Il aimerait que cette politique fasse une place plus grande aux producteurs québécois. « Pour cela, il faut protéger les marchés locaux et cesser de faire entrer des fraises du Guatemala remplies de pesticides. Nos épiceries sont envahies de produits de l’étranger tandis que nous, au Québec, on n’arrive pas à y faire notre place. C’est désolant », déplore-t-il d’une voix où ne point pourtant pas la moindre agressivité.
Sophie Demougeot renchérit : « Nous ne voulons pas nous plaindre, mais il me semble que le gouvernement devrait donner l’exemple et mettre en place des politiques pour nous encourager. Comment se fait-il, par exemple, que les institutions et les hôpitaux n’achètent pas nos produits frais? »
C’est tout juste si elle réussit à vendre un seul panier de ses fraises par année à l’hôpital de La Pocatière. « Et on me l’achète parce que c’est moi qui en fais la demande », soupire-t-elle.
Optimiste, elle estime néanmoins que tout est encore possible. À la condition, toutefois, que « tout le monde se tienne debout » et mette l’épaule à la roue.
La fin des petits cueilleurs?
Les travailleurs mexicains vont-ils bientôt remplacer les « petits cueilleurs » de fraises qui gagnent 50 $ par semaine à la Ferme Cybèle?

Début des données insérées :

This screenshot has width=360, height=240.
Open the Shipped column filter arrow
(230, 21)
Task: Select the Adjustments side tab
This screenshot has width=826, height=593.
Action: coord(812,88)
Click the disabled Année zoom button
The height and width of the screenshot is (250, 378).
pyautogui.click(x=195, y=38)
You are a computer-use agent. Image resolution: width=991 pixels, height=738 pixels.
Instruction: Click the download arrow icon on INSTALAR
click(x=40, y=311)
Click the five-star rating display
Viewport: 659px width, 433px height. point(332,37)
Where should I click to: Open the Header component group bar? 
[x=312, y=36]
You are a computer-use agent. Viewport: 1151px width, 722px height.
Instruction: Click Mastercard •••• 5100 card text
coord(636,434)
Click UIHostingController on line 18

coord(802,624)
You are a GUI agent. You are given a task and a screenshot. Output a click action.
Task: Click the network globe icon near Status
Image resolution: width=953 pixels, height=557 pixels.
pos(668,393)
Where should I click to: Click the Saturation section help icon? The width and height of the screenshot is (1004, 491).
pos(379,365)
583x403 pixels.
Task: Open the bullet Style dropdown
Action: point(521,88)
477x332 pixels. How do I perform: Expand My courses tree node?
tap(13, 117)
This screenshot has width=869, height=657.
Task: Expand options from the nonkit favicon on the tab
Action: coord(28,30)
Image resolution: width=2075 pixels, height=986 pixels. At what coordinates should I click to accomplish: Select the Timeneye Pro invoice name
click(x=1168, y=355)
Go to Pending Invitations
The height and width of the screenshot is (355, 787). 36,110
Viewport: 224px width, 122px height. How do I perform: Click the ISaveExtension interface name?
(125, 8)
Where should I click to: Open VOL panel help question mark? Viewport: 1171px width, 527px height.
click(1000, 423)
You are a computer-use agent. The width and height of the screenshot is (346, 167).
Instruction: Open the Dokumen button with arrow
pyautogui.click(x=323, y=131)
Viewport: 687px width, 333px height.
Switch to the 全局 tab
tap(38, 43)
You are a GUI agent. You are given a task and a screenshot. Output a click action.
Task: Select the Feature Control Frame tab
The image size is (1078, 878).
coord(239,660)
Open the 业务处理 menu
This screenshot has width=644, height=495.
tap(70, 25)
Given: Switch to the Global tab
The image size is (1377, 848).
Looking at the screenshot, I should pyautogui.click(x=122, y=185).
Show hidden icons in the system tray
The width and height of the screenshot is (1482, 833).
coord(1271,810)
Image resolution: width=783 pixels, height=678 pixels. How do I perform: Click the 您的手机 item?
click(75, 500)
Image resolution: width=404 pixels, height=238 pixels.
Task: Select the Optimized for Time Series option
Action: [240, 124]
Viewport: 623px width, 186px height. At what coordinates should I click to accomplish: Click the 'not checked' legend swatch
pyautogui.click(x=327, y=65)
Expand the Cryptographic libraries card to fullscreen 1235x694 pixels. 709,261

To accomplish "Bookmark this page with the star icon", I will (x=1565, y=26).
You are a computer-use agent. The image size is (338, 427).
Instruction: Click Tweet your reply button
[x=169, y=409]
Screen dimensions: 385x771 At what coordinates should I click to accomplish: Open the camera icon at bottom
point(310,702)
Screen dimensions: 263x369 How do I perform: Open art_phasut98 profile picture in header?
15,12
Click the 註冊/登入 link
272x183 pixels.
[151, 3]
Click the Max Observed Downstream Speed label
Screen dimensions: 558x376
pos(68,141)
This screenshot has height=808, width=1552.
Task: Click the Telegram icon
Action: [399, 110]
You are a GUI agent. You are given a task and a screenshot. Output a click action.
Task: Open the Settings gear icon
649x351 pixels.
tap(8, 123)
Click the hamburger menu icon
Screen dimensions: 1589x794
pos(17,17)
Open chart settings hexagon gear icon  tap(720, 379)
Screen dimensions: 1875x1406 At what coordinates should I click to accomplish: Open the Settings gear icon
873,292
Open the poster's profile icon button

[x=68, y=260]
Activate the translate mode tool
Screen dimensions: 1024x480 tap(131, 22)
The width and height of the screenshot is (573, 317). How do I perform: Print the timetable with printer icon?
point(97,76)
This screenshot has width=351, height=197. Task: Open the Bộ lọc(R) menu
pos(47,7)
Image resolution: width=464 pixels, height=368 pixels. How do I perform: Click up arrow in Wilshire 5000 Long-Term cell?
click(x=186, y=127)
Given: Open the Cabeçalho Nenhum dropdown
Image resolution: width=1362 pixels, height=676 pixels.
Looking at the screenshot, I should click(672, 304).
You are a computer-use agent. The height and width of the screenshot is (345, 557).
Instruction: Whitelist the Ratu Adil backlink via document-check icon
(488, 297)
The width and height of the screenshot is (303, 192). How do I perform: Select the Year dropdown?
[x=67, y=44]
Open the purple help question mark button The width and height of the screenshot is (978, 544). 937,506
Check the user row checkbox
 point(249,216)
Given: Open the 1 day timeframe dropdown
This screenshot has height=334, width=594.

« C’est un de mes gros soucis », avoue Sophie Demougeot.
En 2014, à moins d’une volte-face du gouvernement Harper, les producteurs de petits fruits devront payer leurs employés au salaire minimum. Il ne sera plus permis de rémunérer les cueilleurs au panier.
« On a 75 petits cueilleurs dont l’âge moyen est de 12 à 14 ans. Ce sont des jeunes de La Pocatière qui gagnent un peu d’argent durant l’été en travaillant quelques heures par semaine », résume-t-elle.
Sophie Demougeot cherche une solution mais n’en trouve pas. Elle a fait le calcul. Il ne serait pas rentable, vu leur rendement moindre, de payer les jeunes au salaire minimum. En même temps, elle n’est pas en mesure d’embaucher des adultes pour la simple raison qu’il n’y en a pas, dans le coin, qui soient intéressés à s’accroupir dans les champs pour cueillir des fraises à moins de dix dollars de l’heure.
En désespoir de cause, elle pourrait donc devoir se tourner vers les travailleurs étrangers temporaires. « Si je fais venir des Mexicains, ce serait en collaboration avec un autre producteur. La saison est courte dans la région et je n’ai pas les moyens de loger une dizaine de cueilleurs étrangers. »
Ce qu’ils ont dit…
« L’environnement, ça me tient à cœur, tout comme la qualité des produits agricoles. Je ne suis pas inquiète de la qualité de mes fruits. Mes enfants ont été élevés à marcher à quatre pattes dans les champs de fraises! » — Sophie Demougeot, détentrice d’une maitrise en luttes biologiques.
« Je suis de la cinquième génération d’Anctil à travailler sur une ferme. La terre, c’est dans mes gênes. Je m’y sens enraciné, et si mon fils Rémi (13 ans) prend un jour la relève, ça me touchera droit au cœur. Mais ce sera à lui de décider de son avenir. » — Alain Anctil, qui a acquis la terre de son père Marc-Henri, 80 ans.